Menulis bagiku adalah soal janji—janji pada hati yang mungkin menunggu suaraku. Aku ingin pembaca bisa meresapi setiap ide, pengalaman, atau refleksi yang kutawarkan, dan menemukan sesuatu yang berarti di sana.
Karena niat baik itulah, ada satu kebiasaan yang sulit kutinggalkan setiap kali menulis: mengedit terus-menerus. Bahkan ketika sebuah artikel sudah rampung, sudah masuk draf final, dan siap kuunggah di Kompasiana, jemariku masih gatal untuk memperbaikinya.
Kadang hanya satu kata, kadang sekadar tanda baca, atau bahkan cara menyusun ulang kalimat yang tiba-tiba terasa lebih enak dibaca. Rasanya tidak pernah ada titik benar-benar selesai.
Sisi editor dalam diriku memang kadang begitu rewel dan cerewet. Dia muncul karena ingin memastikan setiap detail rapi, tidak meninggalkan celah, dan tidak mau pembaca tersandung hanya karena satu kata yang keliru.

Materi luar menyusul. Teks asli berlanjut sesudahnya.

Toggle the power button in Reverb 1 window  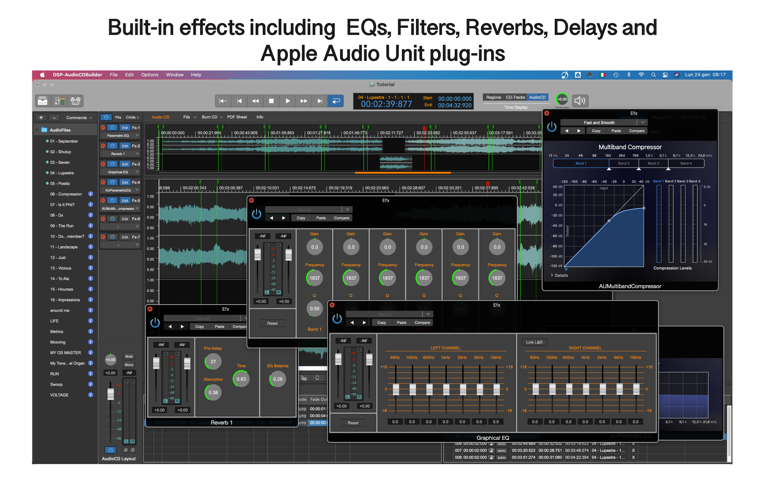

Si editor ini membuatku berhenti lebih lama di depan layar, menimbang apakah sebuah frasa sudah cukup jelas, apakah ada potensi pembaca salah paham, atau apakah typo kecil bisa mengganggu pemahaman. Meski terkesan sepele, bagiku hal-hal itu penting.
Karena itu, dalam sebulan, aku hampir tidak pernah bisa menayangkan lebih dari satu artikel sehari. Bukan karena kehabisan ide. Justru ide seringkali berdesakan di kepala, minta dikeluarkan.

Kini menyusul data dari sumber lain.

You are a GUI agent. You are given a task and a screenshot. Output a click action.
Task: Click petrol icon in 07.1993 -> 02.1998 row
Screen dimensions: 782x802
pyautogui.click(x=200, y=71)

Namun, prosesnya selalu tersendat di ruang penyuntingan yang tak kunjung usai. Sering aku iri pada mereka yang bisa dengan mudah menulis, klik tombol unggah, lalu selesai. Sedangkan aku, bahkan setelah tombol "tayang" ditekan, masih bisa kembali untuk membaca ulang, mencari celah, lalu mengoreksi.
Di dashboard Kompasiana, aku sering mendapati diriku terjebak membaca preview berulang kali. Selesai satu putaran, kuulang lagi dari awal, berharap menemukan sesuatu yang bisa diperbaiki.
Jari sudah di atas tombol "tayang", tetapi hati masih menahan. Dalam situasi begitu, biasanya aku memilih dua jalan: langsung klik dengan sedikit menutup mata, atau menjadwalkannya agar punya waktu untuk menenangkan diri.
Schedule post menjadi kompromi antara penulis yang ingin melepas dan editor yang ingin menahan. Setidaknya, ada jeda sebelum tulisan benar-benar keluar ke dunia.